You learn so many things if you pay close attention. On my recent brokerage account switch from Wells Fargo to TD Ameritrade, I noticed this in my transaction history:
Transfer of security from First Clearing
Who’s First Clearing? I thought I was transferring from Wells Fargo Advisors.
It turns out that my account had been with First Clearing all along. First Clearing is a Wells Fargo subsidiary. Wells Fargo Advisors sets the prices and provides customer service; First Clearing actually does all the real work in buying and selling investments for the brokerage account.
It was disclosed in the account agreement I agreed to when I opened the account. I just didn’t pay as much attention at that time.
"[Wells Fargo Advisors, LLC] will act as your introducing broker and First Clearing, LLC (“FCC”) will act as the broker that will carry the Account and extend credit on any margin purchases."
In addition to doing the actual work for Wells Fargo Advisors, First Clearing also does the work for other brokers.
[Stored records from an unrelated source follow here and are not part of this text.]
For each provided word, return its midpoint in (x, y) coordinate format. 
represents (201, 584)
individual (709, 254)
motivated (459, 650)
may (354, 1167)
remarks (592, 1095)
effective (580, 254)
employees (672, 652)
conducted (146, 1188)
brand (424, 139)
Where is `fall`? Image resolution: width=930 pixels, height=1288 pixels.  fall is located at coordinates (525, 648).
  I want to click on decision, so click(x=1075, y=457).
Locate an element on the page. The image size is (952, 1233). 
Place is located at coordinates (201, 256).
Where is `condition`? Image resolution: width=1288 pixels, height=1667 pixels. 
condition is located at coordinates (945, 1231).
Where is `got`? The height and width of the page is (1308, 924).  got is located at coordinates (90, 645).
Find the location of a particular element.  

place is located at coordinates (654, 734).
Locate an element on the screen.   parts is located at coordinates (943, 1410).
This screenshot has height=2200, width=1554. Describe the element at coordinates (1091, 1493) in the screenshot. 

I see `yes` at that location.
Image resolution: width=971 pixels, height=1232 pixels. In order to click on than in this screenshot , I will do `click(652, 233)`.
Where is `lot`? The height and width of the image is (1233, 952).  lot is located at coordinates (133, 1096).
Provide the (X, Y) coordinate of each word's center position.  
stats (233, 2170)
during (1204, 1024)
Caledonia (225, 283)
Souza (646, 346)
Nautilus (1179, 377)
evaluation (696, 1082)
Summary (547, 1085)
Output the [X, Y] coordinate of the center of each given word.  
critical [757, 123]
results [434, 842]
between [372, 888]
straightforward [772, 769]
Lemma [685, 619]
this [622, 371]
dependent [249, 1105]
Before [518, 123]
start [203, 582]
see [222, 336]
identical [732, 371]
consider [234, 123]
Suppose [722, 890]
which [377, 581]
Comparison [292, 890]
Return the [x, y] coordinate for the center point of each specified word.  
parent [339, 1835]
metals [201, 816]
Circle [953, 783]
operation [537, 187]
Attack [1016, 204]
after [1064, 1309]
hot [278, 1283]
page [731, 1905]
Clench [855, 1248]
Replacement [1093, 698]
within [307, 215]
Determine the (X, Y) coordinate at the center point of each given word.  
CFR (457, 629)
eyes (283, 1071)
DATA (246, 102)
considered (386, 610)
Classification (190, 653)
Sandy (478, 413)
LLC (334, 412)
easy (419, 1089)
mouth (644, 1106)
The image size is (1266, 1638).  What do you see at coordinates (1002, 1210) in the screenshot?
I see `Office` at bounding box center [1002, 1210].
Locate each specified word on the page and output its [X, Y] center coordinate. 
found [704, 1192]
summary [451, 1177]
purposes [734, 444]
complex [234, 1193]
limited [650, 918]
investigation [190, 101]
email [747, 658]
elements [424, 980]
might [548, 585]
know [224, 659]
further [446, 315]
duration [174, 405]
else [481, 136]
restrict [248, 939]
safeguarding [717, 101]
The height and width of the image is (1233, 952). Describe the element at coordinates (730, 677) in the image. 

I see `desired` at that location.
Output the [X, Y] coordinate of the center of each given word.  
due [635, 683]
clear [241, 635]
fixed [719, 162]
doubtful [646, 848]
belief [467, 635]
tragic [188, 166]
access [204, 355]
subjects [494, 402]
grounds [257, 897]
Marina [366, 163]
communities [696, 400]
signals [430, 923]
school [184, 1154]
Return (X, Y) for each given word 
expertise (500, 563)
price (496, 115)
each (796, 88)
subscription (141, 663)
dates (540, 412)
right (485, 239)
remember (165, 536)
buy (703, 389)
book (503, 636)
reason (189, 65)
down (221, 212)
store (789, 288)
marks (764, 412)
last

This is similar to how Amazon sells its warehouse picking packing and shipping service to other retailers. Amazon developed expertise in running a warehouse efficiently in serving its own customers. Now it also sells that service to others.
Fidelity also has a similar arrangement. Fidelity’s clearing subsidiary is called National Financial Services. National Financial does the work for Fidelity. It also does it for others. When these clearing firms work for others, they use a generically sounding name such as First Clearing or National Financial so as not to compete with their clients’ brand.
From this article on the web, I see large discount brokers such as Charles Schwab, TD Ameritrade, and E*Trade all have their own clearing operations, but they use their own name, which means they are probably not serving other brokers. Smaller brokers such as Scottrade, TradeKing, Zecco, and OptionsHouse use a small third-party clearing firm called Penson Financial Services. Penson is publicly traded on the NASDAQ with ticker PNSN. At $0.55 per share, Penson has a market capitalization of just $15 million. That doesn’t give a whole lot of confidence.
Should you care who’s doing the work behind the scenes? I think so. You want a company that knows what they are doing and makes sufficient investment in technology and personnel.